O caminho até as aquisições
Com as aquisições, a WEG passa a deter 51% do capital social das empresas e, no futuro, pode aumentar sua participação nos negócios. O diretor de Negócios Digitais da empresa, Carlos José Bastos Grillo, disse ao Whow! que as startups complementam o plano de digitalização da WEG, que consiste no desenvolvimento de novos produtos digitais para comercialização:

“Somos um provedor de soluções para a indústria 4.0. Já há algum tempo, temos desenvolvido softwares para nossos produtos elétricos tradicionais, que necessitam cada vez mais de conectividade.”

A transformação digital dentro da WEG também acontece a todo vapor: as 46 fábricas da empresa ao redor do mundo possuem um nível considerável de automação. Os processos de digitalização de seus produtos, no entanto, eram coordenados de forma independente por suas cinco unidades de negócios. Nos últimos anos, a liderança da multinacional percebeu que os clientes gostariam de acessar esses produtos de maneira mais integrada.

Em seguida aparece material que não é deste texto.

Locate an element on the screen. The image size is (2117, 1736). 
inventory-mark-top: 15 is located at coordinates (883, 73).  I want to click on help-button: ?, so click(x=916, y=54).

Para atender a esse anseio, no meio de 2019, a companhia lançou sua divisão digital, que tem o objetivo de orquestrar as demais, para que elas trabalhem em sinergia. “Outra ação que nós tomamos foi identificar, dentro desse ecossistema digital, os gaps que poderíamos preencher para que todos os produtos pudessem ser melhorados com o apoio de uma tecnologia em comum”, disse Grillo.

Foi montado um roadmap que previa a aquisição de startups que pudessem colaborar para que a WEG desenvolvesse um ambiente robusto de soluções digitais. A primeira a ser comprada, em setembro do ano passado, foi a PPI Multitask. A empresa desenvolve um programa responsável por conectar o sistema de gestão das empresas, as máquinas e os funcionários – “a espinha dorsal da Indústria 4.0”, segundo Grillo.

No mês seguinte, foi a vez da V2COM, empresa especializada em comunicação, que se tornou a responsável por conectar os sensores fabricados pela WEG com as camadas de nuvem e software.

Próximos passos da companhia
Concluídas essas aquisições, a multinacional especializada na produção de equipamentos eletroeletrônicos parte agora para o desenvolvimento de novas soluções, e por isso optou pela compra das duas startups mais recentes. Fundada em 2015, a BirminD é especializada em soluções de análise industrial baseadas em técnicas de machine learning e inteligência artificial. Já a Mvisia, que nasceu em 2012, na USP, é destaque no ramo de visão computacional para a indústria.

Embora ambas tenham tecnologia no seu core, a decisão pela compra de cada uma delas se deu por motivos diferentes, de acordo com Grillo: “A Mvisia é uma empresa de IA para visão computacional, então a gente interpreta isso como um dado, como um visor de entrada. A BirminD, por sua vez, está na outra ponta. Ela é especializada em advanced analytics, em machine learning associado a números, a ajustes numéricos”.

Os valores das transações não foram revelados, mas a integração com as empresas recém-adquiridas já começou. “Os times de engenharia já estão conversando e integrando suas soluções, assim como as áreas comerciais”, conclui Grillo.